▶ _Word and element location items_:

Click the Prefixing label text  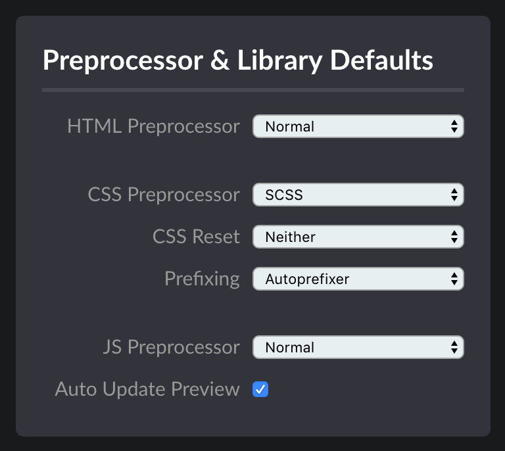click(202, 279)
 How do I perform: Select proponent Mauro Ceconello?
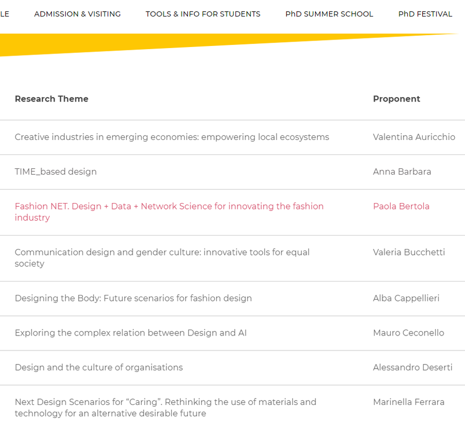point(408,333)
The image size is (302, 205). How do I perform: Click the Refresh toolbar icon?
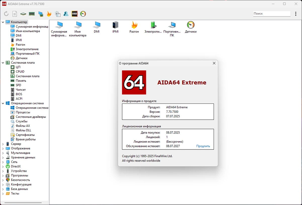point(6,14)
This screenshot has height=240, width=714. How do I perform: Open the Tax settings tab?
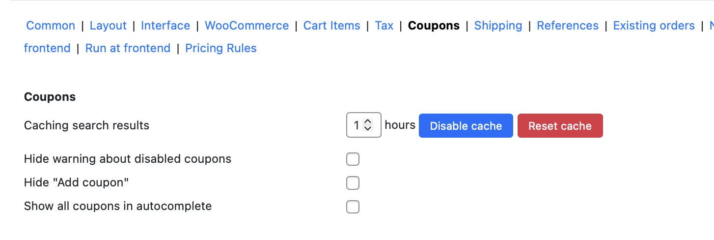[x=384, y=26]
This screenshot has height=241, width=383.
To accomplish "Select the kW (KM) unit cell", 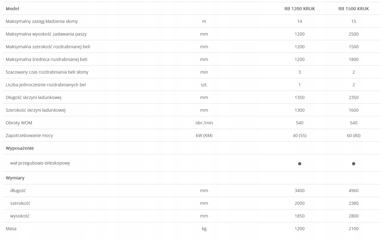I will tap(204, 136).
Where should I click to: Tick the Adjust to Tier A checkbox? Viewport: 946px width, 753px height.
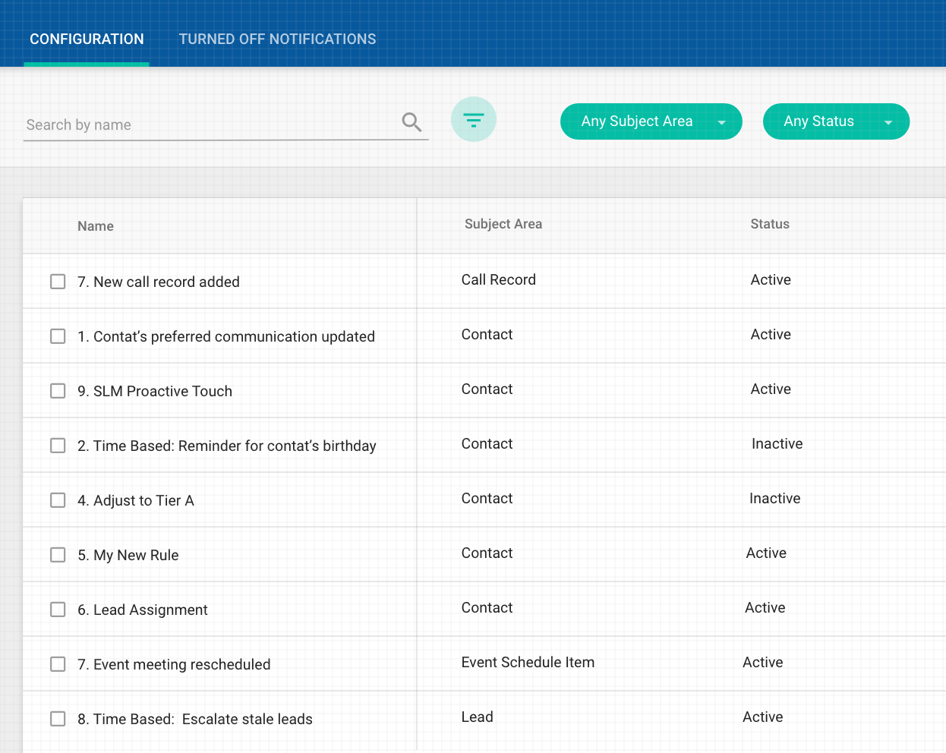58,500
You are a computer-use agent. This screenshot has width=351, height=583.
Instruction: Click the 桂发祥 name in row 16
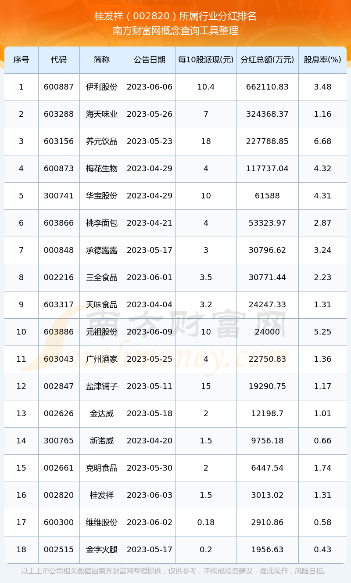pyautogui.click(x=102, y=495)

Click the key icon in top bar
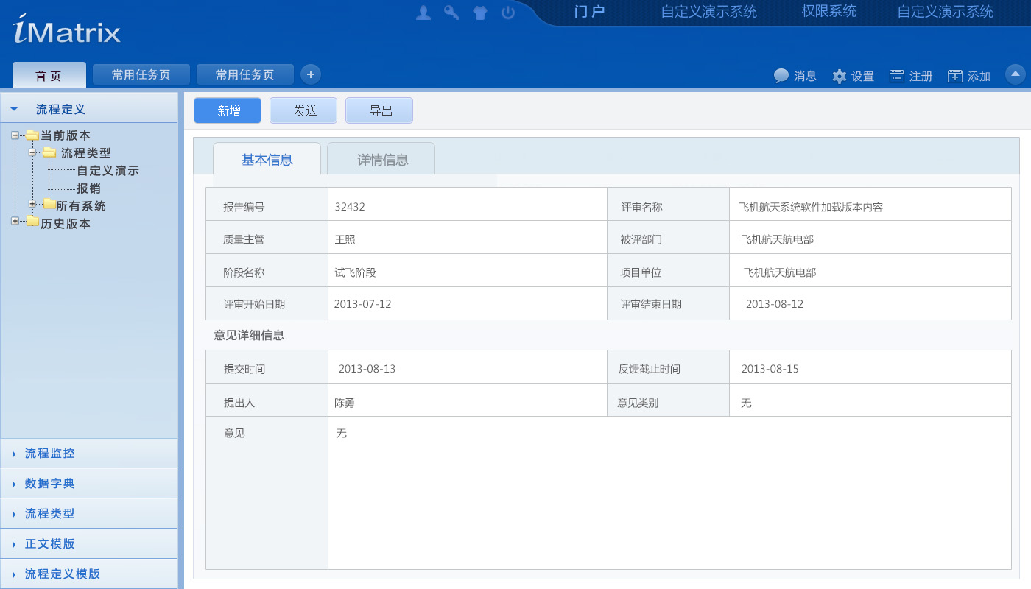(451, 13)
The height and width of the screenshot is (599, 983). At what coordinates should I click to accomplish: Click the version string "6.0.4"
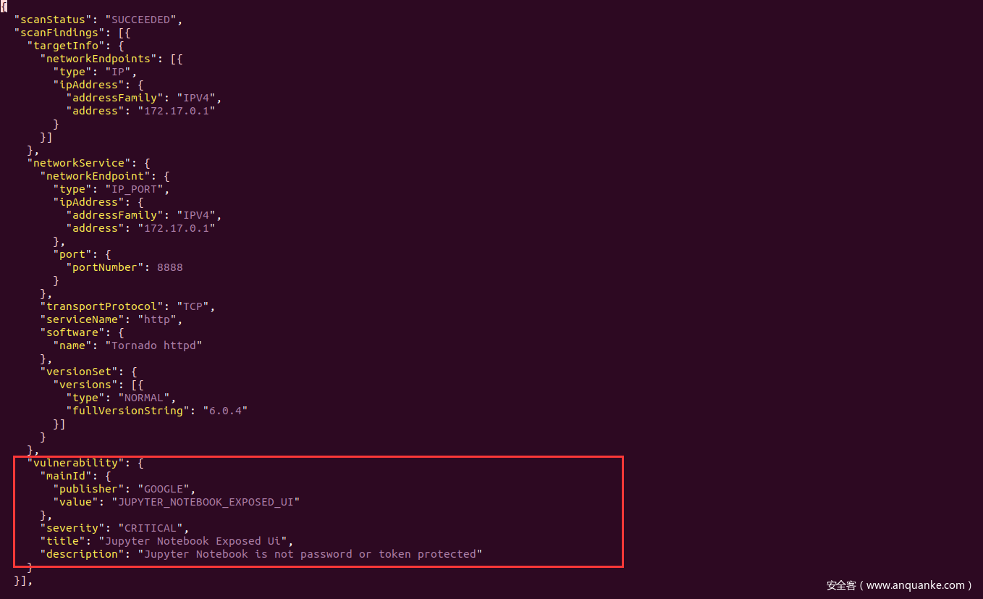point(224,411)
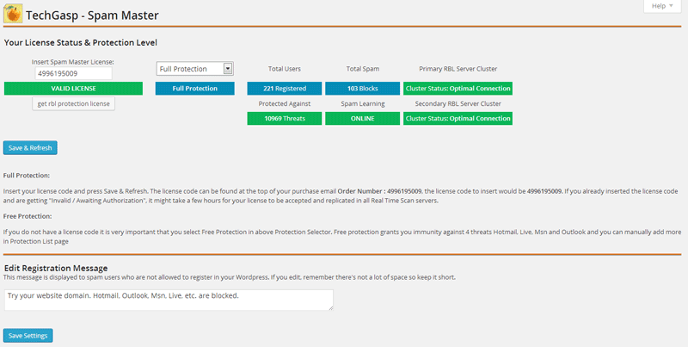688x347 pixels.
Task: Select the 103 Blocks spam badge
Action: [362, 88]
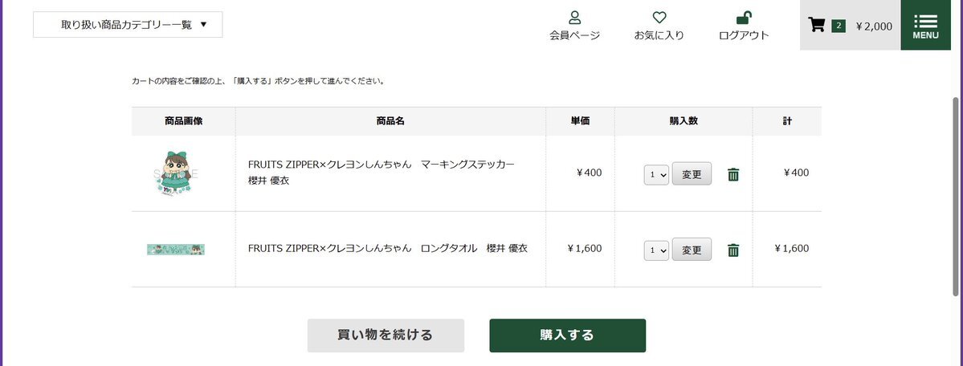Open the member page person icon
The height and width of the screenshot is (366, 963).
click(574, 18)
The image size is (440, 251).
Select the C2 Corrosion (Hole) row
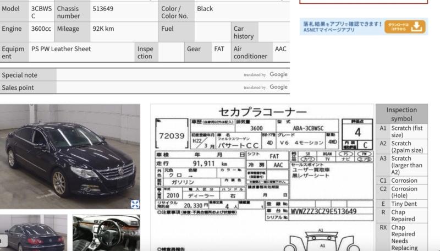click(402, 192)
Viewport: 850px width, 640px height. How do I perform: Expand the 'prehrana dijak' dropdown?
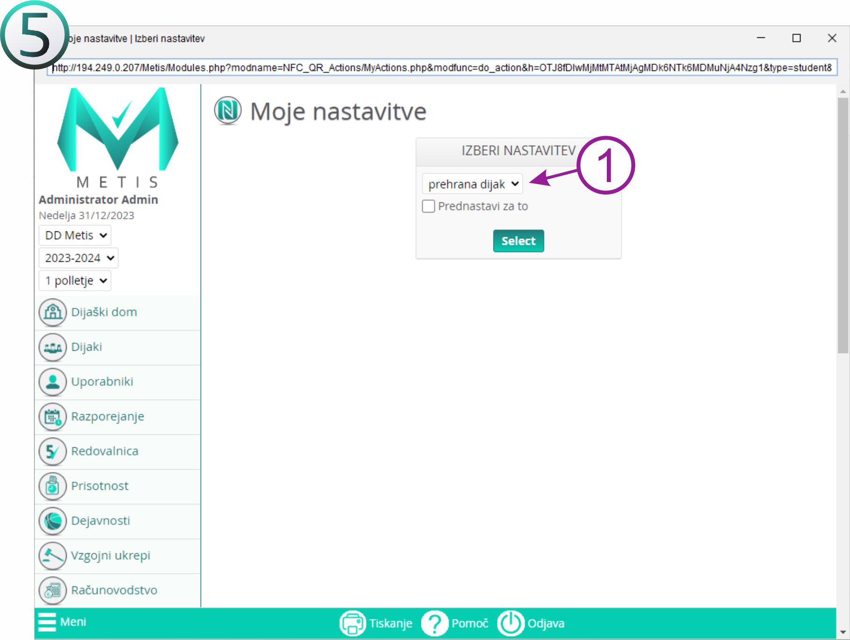(x=472, y=184)
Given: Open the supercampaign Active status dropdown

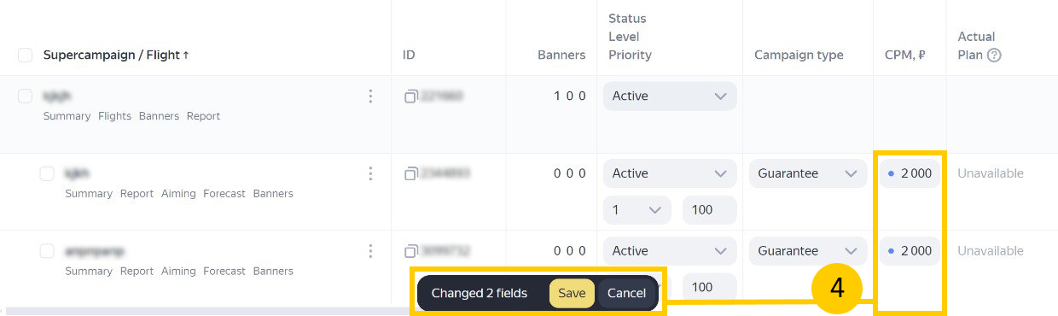Looking at the screenshot, I should [670, 96].
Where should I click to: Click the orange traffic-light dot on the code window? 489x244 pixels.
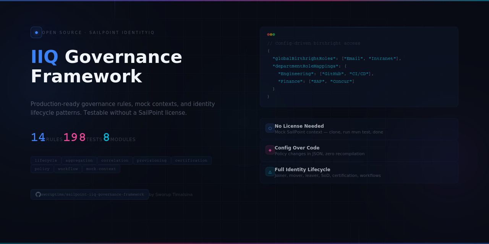click(x=271, y=34)
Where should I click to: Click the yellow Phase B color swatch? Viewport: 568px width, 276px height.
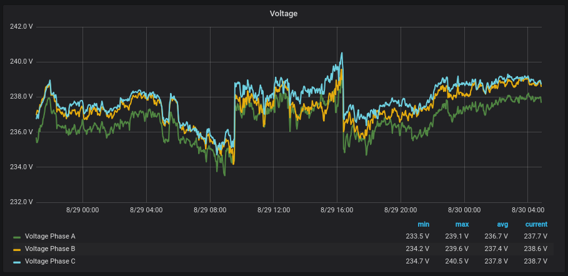click(x=17, y=250)
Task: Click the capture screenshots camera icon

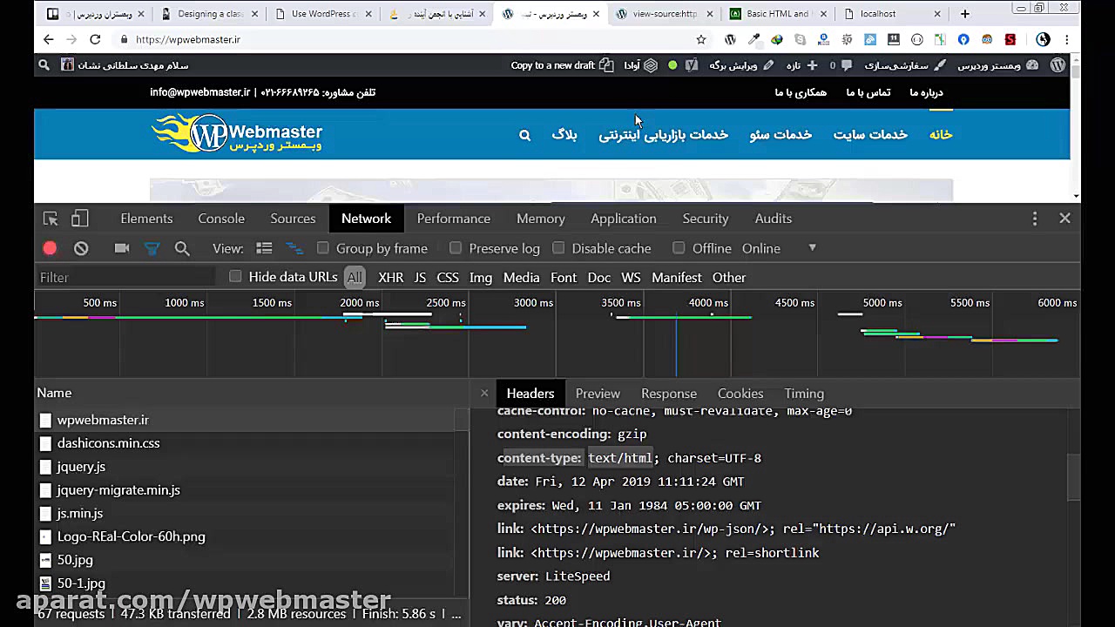Action: point(122,248)
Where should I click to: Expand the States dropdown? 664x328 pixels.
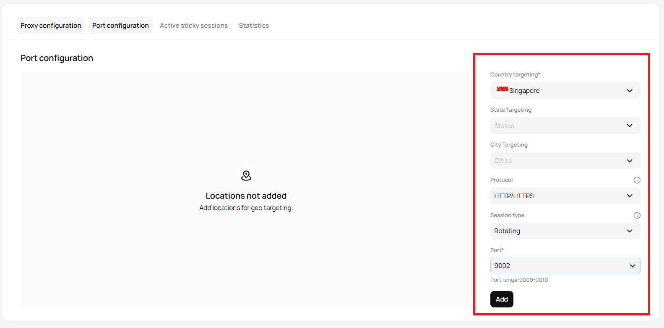coord(565,126)
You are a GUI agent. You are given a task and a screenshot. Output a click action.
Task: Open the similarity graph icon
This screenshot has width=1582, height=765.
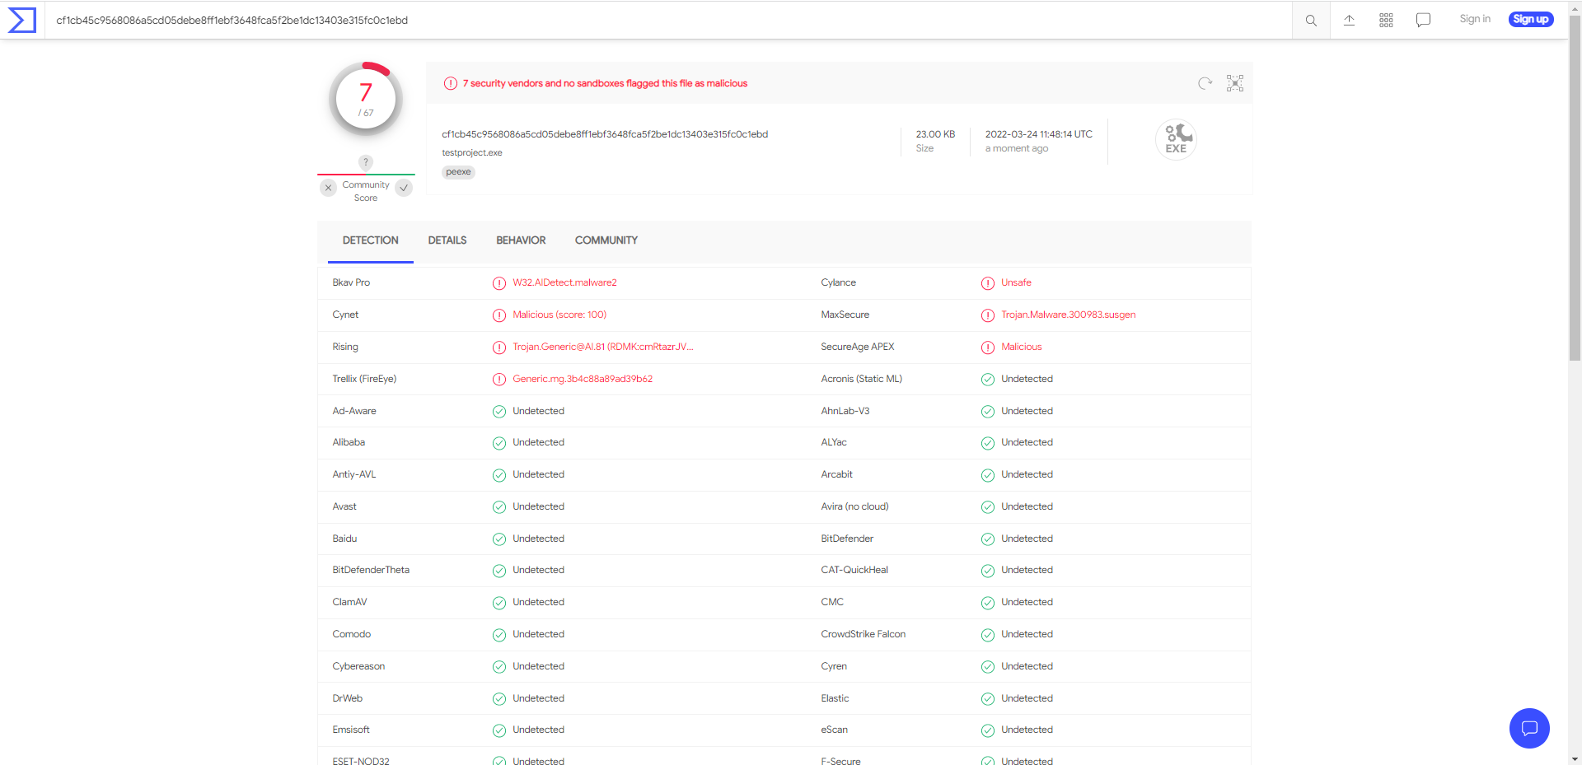coord(1235,83)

▶ _CHALLENGE_:
Put the lines of the part that opens with the line containing "Where should I click to: Click the yellow" and runs through the end of the items above into a JSON list of strings, one string per line, with blank lines dropped. Leave the pictures out of the answer.

▶ _RESULT OF THE EXERCISE_:
[
  "Where should I click to: Click the yellow Phase B color swatch? Viewport: 568px width, 276px height.",
  "click(x=17, y=250)",
  "Task: Click the capture screenshots camera icon",
  "Action: point(122,248)",
  "Where should I click to: Expand the States dropdown? 664x328 pixels.",
  "coord(565,126)",
  "You are a GUI agent. You are given a task and a screenshot. Output a click action.",
  "Task: Open the similarity graph icon",
  "This screenshot has width=1582, height=765.",
  "coord(1235,83)"
]